How NOT to break the law when marketing

How NOT to break the law when marketing

Posted on Sep 11, 2015

How not to break the law when marketing



  • 3 key areas where mistakes can happen: content, data, consent.
  • This isn’t just about emails or phone calls – as technology moves on so do the specific legal requirements for electronic marketing – whether by text or WhatsApp messages.
  • The financial penalty for breaking the rules can be quite severe: fines can go up to £500,000.


The story in numbers

1,000,000,000 (aka one billion) – the estimated number of solicited calls made in 2014

205,000,000,000 (aka 205 billion) – the number of emails sent and received each day

£500,000 – the maximum fine you could receive if you’re caught breaking the rules

88 – the average number of emails you’ll receive at work each day

12 – the average number of those 88 emails that’ll be spam

£70,000 – the fine the Parklife Weekender festival received for sending unsolicited marketing text messages to festival-goers

801 – the number of concerns registered with the ICO and TPS against Direct Assist Ltd for making unsolicited calls

£80,000 – the fine Direct Assist Ltd received in response

175,000 – the number of complaints made over unsolicited calls in 2014 (UK only)

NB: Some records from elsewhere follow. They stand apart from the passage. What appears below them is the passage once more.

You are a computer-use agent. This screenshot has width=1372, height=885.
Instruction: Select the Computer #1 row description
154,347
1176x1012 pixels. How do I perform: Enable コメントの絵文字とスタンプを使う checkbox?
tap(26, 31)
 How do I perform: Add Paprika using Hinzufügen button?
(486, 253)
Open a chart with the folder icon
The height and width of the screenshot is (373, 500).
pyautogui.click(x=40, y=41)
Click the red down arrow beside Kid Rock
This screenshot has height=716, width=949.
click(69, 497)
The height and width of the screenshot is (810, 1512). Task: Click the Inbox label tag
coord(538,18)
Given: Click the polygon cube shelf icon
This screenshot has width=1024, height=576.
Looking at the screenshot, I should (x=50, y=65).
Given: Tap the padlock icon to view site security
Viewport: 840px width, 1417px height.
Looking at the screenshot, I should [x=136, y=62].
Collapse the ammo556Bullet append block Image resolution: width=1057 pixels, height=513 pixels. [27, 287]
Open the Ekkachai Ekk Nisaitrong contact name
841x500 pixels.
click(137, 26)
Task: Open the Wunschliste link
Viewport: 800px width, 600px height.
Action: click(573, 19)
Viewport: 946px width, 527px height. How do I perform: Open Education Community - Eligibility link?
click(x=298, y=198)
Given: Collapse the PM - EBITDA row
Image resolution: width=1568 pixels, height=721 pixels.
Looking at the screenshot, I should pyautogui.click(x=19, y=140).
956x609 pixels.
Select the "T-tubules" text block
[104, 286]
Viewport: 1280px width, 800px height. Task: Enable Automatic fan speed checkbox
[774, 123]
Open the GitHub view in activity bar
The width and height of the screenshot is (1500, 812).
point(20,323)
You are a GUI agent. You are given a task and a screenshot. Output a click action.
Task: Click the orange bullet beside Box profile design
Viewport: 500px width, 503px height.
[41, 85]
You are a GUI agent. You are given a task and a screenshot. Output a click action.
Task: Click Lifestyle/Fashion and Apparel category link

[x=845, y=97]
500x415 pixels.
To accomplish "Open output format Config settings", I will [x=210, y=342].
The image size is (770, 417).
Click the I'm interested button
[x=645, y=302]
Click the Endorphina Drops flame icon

Which UK laws are relevant to marketing and the aspects they cover

Before we start looking at how not to break the law, it’s probably best to be clear on what we exactly mean by 'law' as there is some specific legislation that is relevant to the topic. Here’s the detail of which laws and a quick summary of the relevant details. For anyone interested in the detail, we’ve also linked to the full legislation for the comprehensive read.


Copyright, Designs and Patents Act 1988

People (ie individuals or companies) can claim copyright on any of their own original content. So, while the rise of the internet and Google’s ability to index data offers you a whole range of content, a large chunk of that information will belong to someone else. Using it within your marketing could result in you ending up in court defending a copyright claim.

Data Protection Act 1998 (DPA)

This focusses on collection, storage and use of personal data, which, if you’re marketing to individuals, is obviously a crucial element of your marketing. The specific legislation coming up next only seeks to enhance those rules specifically in relation to electronic communications.

Privacy and Electronic Communications (EC Directive) Regulations 2003 (PECR)

The PECR covers telephone calls, emails, text, picture and video messages, pre-recorded automated calls, voicemails, answerphone messages and fax. It makes the distinction between solicited communication (ie you’ve specifically requested the contact) versus unsolicited content (ie contact that you haven’t specifically requested, eg a text message about a personal injury claim). It puts in places several safeguards around this principle to ensure that people only receive messages they’ve consented to, or you have a ‘soft opt-in’ for. A soft opt-in is where you’ve received someone’s details during a transaction or sale, you’re intending to communicate with them on something relevant to that transaction, and you present them with an easy and free way to opt out.

The legislation also prohibits you passing on someone’s details without their consent. You may have seen this issue crop up in the news lately albeit in a slightly different guise. The data of Samuel Rae (who suffered from dementia) is reported to have been sold on over 200 times after he missed the tick box for not sharing his details. The result of this was Samuel being asked to donate money to charity over 700 times and also losing £35,000 to fraudsters as his data wasn’t only passed on to other charities. It raises the debate about how long someone who has given their consent for data to be shared can reasonably expect the sharing of that data to continue?  Can it be considered infinite consent? In the instance of Samuel Rae, it led to the exploitation of a vulnerable person, and consequently, new fundraising standards for charities are being considered.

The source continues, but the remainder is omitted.